I am trying to solve this particular problem which can be found in this paper: $$\underset{y\in\Delta_n}{\text{argmin}}\{\langle\nabla f(x),y-x\rangle+\dfrac{1}{2}L\|y-x\|_1^2\}$$ I tried formulating the above problem as a projection problem: $$\underset{y\in\Delta_n}{\text{argmin}}\{\|y-x+\dfrac{1}{L}\nabla f(x)\|_1\},$$ but I don't know of any methods to compute projection for L1 norm. The method provided in the aforementioned paper (Section 5) started with $$\psi^*=\underset{x\in\Delta_n}{\text{min}}\{\langle\bar{g},x-\bar{x}\rangle+\dfrac{1}{2}L\|x-\bar{x}\|_1^2\}$$ and ended with $$-\psi^*=\underset{\tau\ge0}{\text{min}}\{\sum_{i=1}^{n}\bar{x}^{(i)}(\bar{g}^{(i)}-2\tau)_++\dfrac{\tau^2}{2L}\},$$ where $\left(a\right)_+=max\{a,0\}$.
I am not sure of how to construct the optimal solution $x$ from there.
Remark: Let's first observe that the assumption $\sum_{1 \le i \le n}\bar{g}^{(i)}$ made by the author (Nesterov) is really no loss of generality; otherwise simply replace each $\bar{g}^{(i)}$ with $\bar{g}^{(i)} - \frac{1}{n}\sum_{1 \le k \le n}\bar{g}^{(k)}$ in the computations. BTW, though the author's, assumption is sufficient to obtain the results, it's much 'tighter' to assume $\underset{1 \le k \le 1}{\text{min }}\bar{g}^{(k)} = 0$, since $\lambda \le \bar{g}^{(i)} + \tau\text{ } \forall i$ iff $\lambda \le \underset{1 \le k \le 1}{\text{min }}\bar{g}^{(k)} + \tau$, and the author would want to work with the constraint $\lambda \le \tau$.

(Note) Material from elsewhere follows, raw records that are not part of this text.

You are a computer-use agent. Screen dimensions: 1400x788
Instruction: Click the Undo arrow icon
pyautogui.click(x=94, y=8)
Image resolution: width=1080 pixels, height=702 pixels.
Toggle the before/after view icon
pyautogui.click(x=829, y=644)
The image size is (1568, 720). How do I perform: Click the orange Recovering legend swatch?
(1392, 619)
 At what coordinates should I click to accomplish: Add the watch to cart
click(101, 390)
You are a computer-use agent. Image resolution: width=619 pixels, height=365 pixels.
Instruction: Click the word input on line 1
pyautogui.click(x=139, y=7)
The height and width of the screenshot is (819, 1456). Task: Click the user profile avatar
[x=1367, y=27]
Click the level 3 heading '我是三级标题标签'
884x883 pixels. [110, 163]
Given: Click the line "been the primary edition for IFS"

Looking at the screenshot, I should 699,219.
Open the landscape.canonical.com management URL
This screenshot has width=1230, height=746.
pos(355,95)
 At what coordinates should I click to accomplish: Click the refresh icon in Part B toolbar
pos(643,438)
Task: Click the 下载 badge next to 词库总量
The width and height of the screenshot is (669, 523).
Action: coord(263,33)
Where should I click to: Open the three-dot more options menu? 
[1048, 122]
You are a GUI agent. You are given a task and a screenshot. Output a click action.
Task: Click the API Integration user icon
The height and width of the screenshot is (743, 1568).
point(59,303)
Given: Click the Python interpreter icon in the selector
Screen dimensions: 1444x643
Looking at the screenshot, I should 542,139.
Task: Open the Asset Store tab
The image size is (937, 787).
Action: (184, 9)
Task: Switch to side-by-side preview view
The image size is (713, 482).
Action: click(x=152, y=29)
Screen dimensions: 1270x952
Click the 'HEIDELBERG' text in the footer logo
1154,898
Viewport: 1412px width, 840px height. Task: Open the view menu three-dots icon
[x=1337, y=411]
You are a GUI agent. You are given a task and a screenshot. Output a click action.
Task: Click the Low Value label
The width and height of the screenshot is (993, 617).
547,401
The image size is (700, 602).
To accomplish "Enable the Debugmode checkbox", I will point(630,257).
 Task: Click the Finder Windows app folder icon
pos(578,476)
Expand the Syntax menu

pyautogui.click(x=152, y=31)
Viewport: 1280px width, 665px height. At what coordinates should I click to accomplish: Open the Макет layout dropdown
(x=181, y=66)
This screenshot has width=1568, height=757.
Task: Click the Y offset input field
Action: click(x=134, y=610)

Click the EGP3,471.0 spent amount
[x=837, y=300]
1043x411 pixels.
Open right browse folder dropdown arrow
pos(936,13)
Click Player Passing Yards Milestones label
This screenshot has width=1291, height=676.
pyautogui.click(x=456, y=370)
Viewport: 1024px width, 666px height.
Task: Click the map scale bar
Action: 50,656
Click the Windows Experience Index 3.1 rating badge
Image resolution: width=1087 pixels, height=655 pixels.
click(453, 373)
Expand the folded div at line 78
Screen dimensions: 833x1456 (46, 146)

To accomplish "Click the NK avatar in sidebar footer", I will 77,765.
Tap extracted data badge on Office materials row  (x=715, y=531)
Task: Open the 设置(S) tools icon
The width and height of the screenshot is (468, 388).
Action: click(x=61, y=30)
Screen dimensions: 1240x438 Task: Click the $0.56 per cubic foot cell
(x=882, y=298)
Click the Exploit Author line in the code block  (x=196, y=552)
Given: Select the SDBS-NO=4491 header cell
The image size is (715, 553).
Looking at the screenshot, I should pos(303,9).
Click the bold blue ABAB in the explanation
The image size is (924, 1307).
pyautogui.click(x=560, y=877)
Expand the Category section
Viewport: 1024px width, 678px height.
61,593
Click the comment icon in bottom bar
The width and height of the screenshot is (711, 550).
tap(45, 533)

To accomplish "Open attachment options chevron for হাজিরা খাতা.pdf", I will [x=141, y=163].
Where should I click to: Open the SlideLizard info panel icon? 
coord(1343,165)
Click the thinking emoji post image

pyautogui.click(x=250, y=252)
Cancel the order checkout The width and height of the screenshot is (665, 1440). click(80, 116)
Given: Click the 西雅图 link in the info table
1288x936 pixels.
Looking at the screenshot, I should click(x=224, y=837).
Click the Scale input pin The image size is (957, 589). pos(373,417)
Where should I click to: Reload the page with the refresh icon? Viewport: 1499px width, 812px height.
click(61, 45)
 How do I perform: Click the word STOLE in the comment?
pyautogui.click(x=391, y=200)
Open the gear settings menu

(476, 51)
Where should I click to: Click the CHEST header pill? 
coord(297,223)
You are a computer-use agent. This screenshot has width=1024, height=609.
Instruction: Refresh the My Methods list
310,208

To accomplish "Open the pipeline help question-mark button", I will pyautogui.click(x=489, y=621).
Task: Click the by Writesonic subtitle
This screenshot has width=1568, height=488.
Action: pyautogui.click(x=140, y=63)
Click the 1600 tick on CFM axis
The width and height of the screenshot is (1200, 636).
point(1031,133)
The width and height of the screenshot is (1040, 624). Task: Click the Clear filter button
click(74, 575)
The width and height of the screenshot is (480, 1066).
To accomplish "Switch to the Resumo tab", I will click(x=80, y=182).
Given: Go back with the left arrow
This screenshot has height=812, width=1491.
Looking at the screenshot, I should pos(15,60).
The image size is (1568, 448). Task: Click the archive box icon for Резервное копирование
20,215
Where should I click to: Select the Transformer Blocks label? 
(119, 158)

Now, sort the components of $\bar{g}$ so that $\bar{g}^n \le ... \le \bar{g}^2 \le \bar{g}^1$. In the optimization problem for $\tau$, the objective function $h(\tau) := \sum_{1 \le i \le n}\bar{x}^i(\bar{g}^i - 2\tau)_+ +\frac{\tau^2}{2L}$ is piecewise quadratic with kinks (singularities) at the points $\tau_k = \frac{1}{2}\bar{g}^k$, $k=1, 2, ..., n$, which partition the open set $\mathbb{R}\setminus\{\tau_k | k=1, 2, ..., n\}$ into $n + 1$ open intervals $I_0 := (\tau_1, +\infty)$; $I_k := (\tau_{k + 1}, \tau_{k})$ if $1 \le k < n$; $I_n := (-\infty, \tau_n)$. It is obvious that $\forall k=0,1, 2, ..., n$ and $\forall \tau \in I_k$, it holds that$h(\tau) = \sum_{i=1}^k\bar{x}^i(\bar{g}^i - 2 \tau) + \frac{\tau^2}{2L}$, and so the nonsingular critical points of $h$ are $\zeta_k := 2L\sum_{i=1}^k\bar{x}^i$ (of course, provided $\zeta_k \in I_k$). To compute $\tau^* := \underset{\tau \ge 0}{\text{argmin }}h(\tau)$, it then suffices to check the values value of $h$ on the finite set of points \begin{eqnarray}P := \{\tau_k | 1 \le k \le n, \tau_k \ge 0\} \cup \{\zeta_k | 1 \le k \le n, \zeta_k \in I_k, \zeta_k \ge 0\},\end{eqnarray} to get the global minimum point $\tau^*$. Note that $1 \le card(P) \le 2n + 1$. Now, as explained in the paper, we use this $\tau^*$ and (the original unsorted version of) $\bar{g}$ to calculate $s^*$ via the point-wise max operation $s^* = \text{max}(\tau^*, \bar{g} - \tau^*) \in \mathbb{R}^n_+$.
Finally, we minimize a linear function on a simplex to obtain $x^*$, as explained in the paper.
A note on the proof of Lemma 6. It's noteworthy that one can issue a one-line proof for Lemma 6 by simply observing that the RHS is precisely the value of the convex conjugate of the function $E^* \rightarrow \mathbb{R}, s \mapsto \frac{1}{2}L(\|s-g\|^*)^2$ at the point $h \in E$. Using elementary properties of conjugation, this value equals $L \frac{1}{2}\|\frac{1}{L}h\|^{\frac{2}{2-1}} + \langle g, h\rangle = \langle g, h\rangle + \frac{1}{2L}\|h\|^2$, which is the LHS.